В час пришествия Христа будет утро вселенского рассвета. Оно взойдет, духовное вечное Солнце, в лучах которого наше "солнце померкнет и луна не даст света своего."

И неудивительно. Когда Савл встретил прославленного, воскресшего Господа на своем пути в Дамаск, его внезапно осиял великий свет с неба - это было около полудня, в Сирии, - и даже ослепительные, жгучие лучи полуденного сирийского солнца померкли в лучах лика Господня. Этот неземной свет на время ослепил Савла.

Мы называем приход Христа "Страшным Судом", мы боимся его и бежим от него или стараемся заслониться от него и даже его отрицать.

Но утро страшно лишь для сов и летучих мышей, для сынов тьмы, которые "возлюбили тьму более, нежели свет". Сынам же света, тем, кто жаждал правды, благая весть о Грядущем" говорит: радуйтесь утру вы все, томящиеся во тьме; "восклонитесь и поднимите головы ваши". Так цветы радостно вздрагивают навстречу утренним лучам.

[Листинг для поиска отображаемых элементов]
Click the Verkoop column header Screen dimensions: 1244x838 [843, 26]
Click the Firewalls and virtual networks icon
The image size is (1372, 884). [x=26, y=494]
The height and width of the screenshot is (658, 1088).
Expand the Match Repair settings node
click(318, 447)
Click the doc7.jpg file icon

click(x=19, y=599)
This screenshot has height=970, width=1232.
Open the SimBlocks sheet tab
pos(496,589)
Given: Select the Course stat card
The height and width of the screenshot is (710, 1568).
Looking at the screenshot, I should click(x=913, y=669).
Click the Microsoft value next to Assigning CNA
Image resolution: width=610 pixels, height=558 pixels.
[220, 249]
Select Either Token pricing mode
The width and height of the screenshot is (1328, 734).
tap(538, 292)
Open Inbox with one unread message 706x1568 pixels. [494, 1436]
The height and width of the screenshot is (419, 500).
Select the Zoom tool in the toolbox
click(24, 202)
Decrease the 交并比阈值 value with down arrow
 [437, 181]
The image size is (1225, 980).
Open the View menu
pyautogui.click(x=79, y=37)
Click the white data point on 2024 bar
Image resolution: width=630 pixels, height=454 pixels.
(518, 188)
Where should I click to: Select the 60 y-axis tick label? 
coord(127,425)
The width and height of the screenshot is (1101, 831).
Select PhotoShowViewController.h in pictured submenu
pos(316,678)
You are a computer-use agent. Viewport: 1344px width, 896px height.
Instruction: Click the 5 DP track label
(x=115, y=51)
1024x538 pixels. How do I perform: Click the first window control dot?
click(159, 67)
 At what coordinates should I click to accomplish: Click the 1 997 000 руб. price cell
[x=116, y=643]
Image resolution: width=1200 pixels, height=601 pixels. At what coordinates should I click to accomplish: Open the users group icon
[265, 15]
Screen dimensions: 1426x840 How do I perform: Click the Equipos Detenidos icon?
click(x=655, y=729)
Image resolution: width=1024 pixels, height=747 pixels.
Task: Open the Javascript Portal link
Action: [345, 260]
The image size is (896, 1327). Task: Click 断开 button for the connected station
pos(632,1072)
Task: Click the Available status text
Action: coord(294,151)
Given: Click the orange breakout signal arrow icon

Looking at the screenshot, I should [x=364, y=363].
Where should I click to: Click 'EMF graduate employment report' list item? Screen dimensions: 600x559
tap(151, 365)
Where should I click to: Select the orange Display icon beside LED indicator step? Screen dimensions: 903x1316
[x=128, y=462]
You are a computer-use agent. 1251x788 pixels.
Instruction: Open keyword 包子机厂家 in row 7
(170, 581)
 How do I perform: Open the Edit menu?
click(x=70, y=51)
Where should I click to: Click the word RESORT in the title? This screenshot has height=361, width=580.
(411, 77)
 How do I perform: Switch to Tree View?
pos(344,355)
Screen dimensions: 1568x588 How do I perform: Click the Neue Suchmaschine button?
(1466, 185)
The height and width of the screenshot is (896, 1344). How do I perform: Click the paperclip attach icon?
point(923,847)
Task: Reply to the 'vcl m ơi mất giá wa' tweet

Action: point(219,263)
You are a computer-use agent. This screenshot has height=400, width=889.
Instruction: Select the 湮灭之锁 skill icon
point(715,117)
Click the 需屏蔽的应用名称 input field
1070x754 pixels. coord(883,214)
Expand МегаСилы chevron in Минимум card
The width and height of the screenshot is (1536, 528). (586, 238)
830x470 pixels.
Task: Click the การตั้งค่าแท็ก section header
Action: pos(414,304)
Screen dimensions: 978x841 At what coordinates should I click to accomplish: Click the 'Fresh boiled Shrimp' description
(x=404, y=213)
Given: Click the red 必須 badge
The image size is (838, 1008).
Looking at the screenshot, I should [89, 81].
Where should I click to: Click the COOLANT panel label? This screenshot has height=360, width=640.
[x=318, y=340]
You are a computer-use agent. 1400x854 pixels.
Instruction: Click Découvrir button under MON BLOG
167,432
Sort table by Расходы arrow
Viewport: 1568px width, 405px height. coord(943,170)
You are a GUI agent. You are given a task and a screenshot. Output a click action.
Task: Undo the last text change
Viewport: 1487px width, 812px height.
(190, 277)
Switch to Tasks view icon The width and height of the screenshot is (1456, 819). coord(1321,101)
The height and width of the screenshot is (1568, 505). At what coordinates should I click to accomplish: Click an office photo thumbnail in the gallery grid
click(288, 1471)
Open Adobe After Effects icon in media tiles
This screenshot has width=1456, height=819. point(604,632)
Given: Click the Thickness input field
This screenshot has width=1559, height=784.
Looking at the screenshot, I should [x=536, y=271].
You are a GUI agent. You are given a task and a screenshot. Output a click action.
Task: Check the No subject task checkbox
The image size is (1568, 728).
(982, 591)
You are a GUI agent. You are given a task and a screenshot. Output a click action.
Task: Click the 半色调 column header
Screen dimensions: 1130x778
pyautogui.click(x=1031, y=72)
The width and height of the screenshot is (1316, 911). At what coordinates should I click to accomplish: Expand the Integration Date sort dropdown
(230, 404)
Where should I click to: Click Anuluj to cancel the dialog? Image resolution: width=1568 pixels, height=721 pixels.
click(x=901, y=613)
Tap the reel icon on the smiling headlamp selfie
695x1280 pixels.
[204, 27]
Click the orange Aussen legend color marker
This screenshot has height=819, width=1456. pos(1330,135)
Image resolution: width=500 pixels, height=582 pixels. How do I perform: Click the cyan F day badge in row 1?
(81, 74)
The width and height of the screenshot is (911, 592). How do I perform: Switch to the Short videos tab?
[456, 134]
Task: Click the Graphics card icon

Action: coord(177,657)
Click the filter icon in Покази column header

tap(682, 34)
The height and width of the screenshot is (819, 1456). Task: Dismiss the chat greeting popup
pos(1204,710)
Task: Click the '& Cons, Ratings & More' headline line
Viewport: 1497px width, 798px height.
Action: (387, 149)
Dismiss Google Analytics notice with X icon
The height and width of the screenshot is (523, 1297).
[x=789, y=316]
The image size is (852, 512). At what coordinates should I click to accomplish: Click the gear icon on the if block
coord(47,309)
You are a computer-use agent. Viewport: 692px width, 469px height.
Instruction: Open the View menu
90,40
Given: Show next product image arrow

> _СУТЬ ЗАДАНИЯ_
- 1) Перечислите все действия, которыми, согласно тексту о пришествии Христа, мы отвечаем на приход Христа, называемый «Страшным Судом».
- 2) Замените в листинге «Instruction» на «Command» в строках от строки с «Screen dimensions: 978x841» до строки с «This screenshot has width=1456, height=819.» включительно. Приведите только эти строки.

> _РЕШЕНИЯ ЗАДАНИЙ_
- 1) Боимся его, бежим от него, стараемся заслониться от него, отрицаем его.

- 2)
Screen dimensions: 978x841 At what coordinates should I click to accomplish: Click the 'Fresh boiled Shrimp' description
(x=404, y=213)
Given: Click the red 必須 badge
The image size is (838, 1008).
Looking at the screenshot, I should [89, 81].
Where should I click to: Click the COOLANT panel label? This screenshot has height=360, width=640.
[x=318, y=340]
You are a computer-use agent. 1400x854 pixels.
Command: Click Découvrir button under MON BLOG
167,432
Sort table by Расходы arrow
Viewport: 1568px width, 405px height. coord(943,170)
You are a GUI agent. You are given a task and a screenshot. Output a click action.
Task: Undo the last text change
Viewport: 1487px width, 812px height.
(190, 277)
Switch to Tasks view icon The width and height of the screenshot is (1456, 819). coord(1321,101)
The height and width of the screenshot is (1568, 505). At what coordinates should I click to accomplish: Click an office photo thumbnail in the gallery grid
click(288, 1471)
Open Adobe After Effects icon in media tiles
This screenshot has width=1456, height=819. point(604,632)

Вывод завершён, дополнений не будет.